Pastoral lease in South Australia

Mulka Station is a pastoral lease that operates as a cattle station in the far north of South Australia. The land occupying the extent of the Mulka Station pastoral lease was gazetted as a locality by the Government of South Australia on 26 April 2013 under the name "Mulka".

==Geography==
It is situated approximately 154 km north of Marree and 216 km west of Innamincka. The main vehicular access to the property is via the unpaved Birdsville Track.

===Climate===
Having a hot arid climate (BWh), the property is found to the south of Clifton Hills Station and is the driest permanently occupied pastoral holding in the country with annual rainfall of about 10 cm.

Drought had gripped the area in early 1929 with George Aiston predicting that if it did not break by the end of 1929 then the area would be deserted by both Europeans and Indigenous Australians.

In 2005 drought conditions were so bad that the property was completely destocked. By 2010 the rains had arrived further north so that Cooper Creek was flowing again as far as Lake Eyre.

==History==
The property was purchased in 1983 by Denis Overton and Gabrielle Overton and it occupies an area of 5600 km2. Both Lake Hope and Red Lake are situated within the station boundaries.

Established prior to 1889 the property used to be stocked with sheep. In 1889 the owner was James White who sold Mulka along with Canatalkina Run which together occupied an area of 804 sqmi and was stocked with 6,000 sheep.

George "Poddy" Aiston acquired Mulka in about 1923, he had previously worked as a policeman at Mungerannie after returning from the Boer War in 1902. By 1925 he had built the Mulka Store near the Mulka Bore along the Birdsville Track. The store was the only one in an area of approximately 70000 sqmi and carried the broadest range of stock imaginable. The Mulka Store Ruins are listed on the South Australian Heritage Register. From 1933 to 1934 the 475 sqmi property was struck by drought again with Aiston being unsure if his 1,000 head of cattle were even alive. In late 1934 the property was struck by dust storms and then rain with the creeks flooding. George Aiston died in 1943 but his wife Mabel remained running the store until 1951.

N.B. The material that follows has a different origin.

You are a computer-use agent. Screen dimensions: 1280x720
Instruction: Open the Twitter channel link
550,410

Airmail delivery to remote properties in outback South Australia, New South Wales and Queensland commenced in 1949. Mulka along with other remote properties including Mungerannie, Clifton Hills, Glengyle, Davenport Downs, Morney Plains, Mount Leonard, Durrie, Cordillo Downs, Tanbar, Durham Downs, Nappa Merrie, Lake Pure and Naryilco were also on the route.

After Lake Hope was filled by three consecutive floods in 1989, 1990 and 1991 Mulka Station owners Denis Overton and his wife Gabrielle Overton were granted a Fishing Licence in 1991.
In 2000 the Fisheries licence for Mulka Station was passed on from Denis Overton to his Brother Gary Overton.

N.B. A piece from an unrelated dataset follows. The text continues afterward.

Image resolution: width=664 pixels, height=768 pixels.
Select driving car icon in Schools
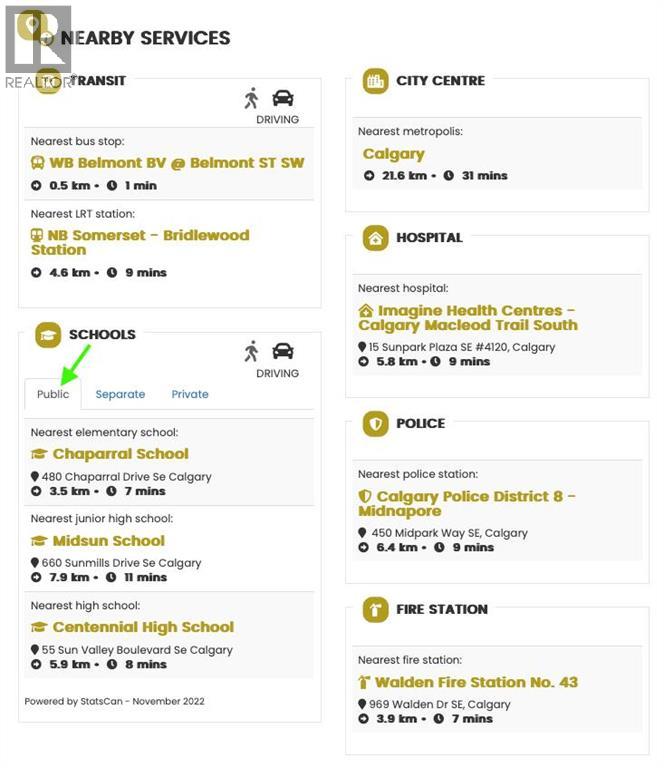pos(283,351)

Gary Overton got to use his fishing licence to start catching Lake Eyre golden perch in the waters of Lake Hope. The licence allows the removal of 350 tonne of Lake Eyre golden perch, Welch's grunter and the Barcoo grunter but only once the lakes have disconnected from the Cooper Creek after a flood event.

In 2012 floodwaters returned allowing Overton to net up to 5 tonne of fish per week which were trucked to Adelaide, with ice being brought back on the return leg. The station was also stocked with approximately 3,000 head of cattle.